Stored items from a collection:
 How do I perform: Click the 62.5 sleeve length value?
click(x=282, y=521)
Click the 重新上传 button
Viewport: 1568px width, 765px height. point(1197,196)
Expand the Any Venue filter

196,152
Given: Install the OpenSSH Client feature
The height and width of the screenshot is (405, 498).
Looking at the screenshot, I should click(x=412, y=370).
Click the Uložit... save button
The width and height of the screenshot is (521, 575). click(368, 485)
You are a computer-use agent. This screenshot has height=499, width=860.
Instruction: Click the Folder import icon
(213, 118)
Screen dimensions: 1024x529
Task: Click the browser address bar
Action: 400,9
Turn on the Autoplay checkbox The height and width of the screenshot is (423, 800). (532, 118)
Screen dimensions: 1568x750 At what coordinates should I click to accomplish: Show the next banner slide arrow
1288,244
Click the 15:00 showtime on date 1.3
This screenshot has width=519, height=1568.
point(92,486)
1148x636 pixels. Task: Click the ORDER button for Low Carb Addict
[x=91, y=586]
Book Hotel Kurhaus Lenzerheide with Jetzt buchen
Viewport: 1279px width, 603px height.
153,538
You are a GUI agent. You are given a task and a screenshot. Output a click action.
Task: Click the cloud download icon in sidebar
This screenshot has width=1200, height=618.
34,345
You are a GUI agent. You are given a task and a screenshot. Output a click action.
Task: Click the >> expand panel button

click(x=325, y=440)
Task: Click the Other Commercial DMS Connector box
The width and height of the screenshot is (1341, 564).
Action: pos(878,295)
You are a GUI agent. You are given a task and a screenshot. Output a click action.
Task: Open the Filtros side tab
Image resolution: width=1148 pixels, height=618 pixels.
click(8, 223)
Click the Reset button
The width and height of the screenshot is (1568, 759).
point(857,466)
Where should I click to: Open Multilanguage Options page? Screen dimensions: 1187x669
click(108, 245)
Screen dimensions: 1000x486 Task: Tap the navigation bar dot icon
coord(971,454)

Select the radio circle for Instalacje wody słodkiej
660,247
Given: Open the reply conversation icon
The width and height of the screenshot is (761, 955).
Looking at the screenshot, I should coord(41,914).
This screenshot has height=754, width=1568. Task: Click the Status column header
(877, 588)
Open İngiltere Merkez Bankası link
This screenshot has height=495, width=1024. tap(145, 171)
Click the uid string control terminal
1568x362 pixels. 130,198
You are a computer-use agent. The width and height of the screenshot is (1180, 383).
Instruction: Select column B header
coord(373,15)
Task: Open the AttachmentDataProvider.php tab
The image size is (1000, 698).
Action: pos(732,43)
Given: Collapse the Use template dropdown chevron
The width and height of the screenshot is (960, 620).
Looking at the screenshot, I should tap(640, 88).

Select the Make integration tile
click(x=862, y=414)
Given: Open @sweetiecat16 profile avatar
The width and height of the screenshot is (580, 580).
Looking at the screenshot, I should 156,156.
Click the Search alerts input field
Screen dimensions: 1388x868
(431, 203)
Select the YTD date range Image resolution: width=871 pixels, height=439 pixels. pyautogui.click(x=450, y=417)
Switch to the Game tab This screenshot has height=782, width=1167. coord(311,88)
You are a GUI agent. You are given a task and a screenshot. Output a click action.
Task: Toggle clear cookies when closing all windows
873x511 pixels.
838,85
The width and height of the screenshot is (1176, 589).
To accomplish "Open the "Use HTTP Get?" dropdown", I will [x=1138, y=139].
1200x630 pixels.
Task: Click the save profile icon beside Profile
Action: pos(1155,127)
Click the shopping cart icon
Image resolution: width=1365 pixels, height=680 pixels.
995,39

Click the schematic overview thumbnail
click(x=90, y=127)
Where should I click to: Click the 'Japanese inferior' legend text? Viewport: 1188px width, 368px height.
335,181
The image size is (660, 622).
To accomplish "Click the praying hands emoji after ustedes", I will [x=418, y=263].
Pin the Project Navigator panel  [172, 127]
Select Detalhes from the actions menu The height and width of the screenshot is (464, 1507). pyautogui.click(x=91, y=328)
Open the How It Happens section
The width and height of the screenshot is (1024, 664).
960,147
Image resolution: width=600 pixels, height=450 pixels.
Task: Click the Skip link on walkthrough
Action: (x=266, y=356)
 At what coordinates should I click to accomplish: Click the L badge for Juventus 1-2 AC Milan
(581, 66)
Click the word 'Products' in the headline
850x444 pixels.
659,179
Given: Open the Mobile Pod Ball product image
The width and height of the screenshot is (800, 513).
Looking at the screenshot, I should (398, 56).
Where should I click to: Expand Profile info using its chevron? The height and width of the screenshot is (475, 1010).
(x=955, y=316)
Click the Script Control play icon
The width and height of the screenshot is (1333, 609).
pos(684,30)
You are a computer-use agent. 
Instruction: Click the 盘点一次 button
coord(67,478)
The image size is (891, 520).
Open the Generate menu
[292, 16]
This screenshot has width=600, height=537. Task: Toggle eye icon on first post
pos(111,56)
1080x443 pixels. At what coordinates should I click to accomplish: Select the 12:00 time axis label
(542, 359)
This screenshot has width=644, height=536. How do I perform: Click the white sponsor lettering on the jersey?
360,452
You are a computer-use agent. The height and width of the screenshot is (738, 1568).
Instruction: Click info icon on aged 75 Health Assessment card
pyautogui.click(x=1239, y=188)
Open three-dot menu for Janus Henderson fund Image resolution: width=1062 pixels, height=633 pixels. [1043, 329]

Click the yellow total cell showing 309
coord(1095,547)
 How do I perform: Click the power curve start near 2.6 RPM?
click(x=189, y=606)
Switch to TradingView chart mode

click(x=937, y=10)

### Task objective
Please give again the lines above between the line holding "The width and height of the screenshot is (960, 620)." and the line holding "The image size is (660, 622).", inclusive, exactly as they are and with nothing added.

### Result of the task
The width and height of the screenshot is (960, 620).
Looking at the screenshot, I should tap(640, 88).

Select the Make integration tile
click(x=862, y=414)
Given: Open @sweetiecat16 profile avatar
The width and height of the screenshot is (580, 580).
Looking at the screenshot, I should 156,156.
Click the Search alerts input field
Screen dimensions: 1388x868
(431, 203)
Select the YTD date range Image resolution: width=871 pixels, height=439 pixels. pyautogui.click(x=450, y=417)
Switch to the Game tab This screenshot has height=782, width=1167. coord(311,88)
You are a GUI agent. You are given a task and a screenshot. Output a click action.
Task: Toggle clear cookies when closing all windows
873x511 pixels.
838,85
The width and height of the screenshot is (1176, 589).
To accomplish "Open the "Use HTTP Get?" dropdown", I will [x=1138, y=139].
1200x630 pixels.
Task: Click the save profile icon beside Profile
Action: pos(1155,127)
Click the shopping cart icon
Image resolution: width=1365 pixels, height=680 pixels.
995,39

Click the schematic overview thumbnail
click(x=90, y=127)
Where should I click to: Click the 'Japanese inferior' legend text? Viewport: 1188px width, 368px height.
335,181
The image size is (660, 622).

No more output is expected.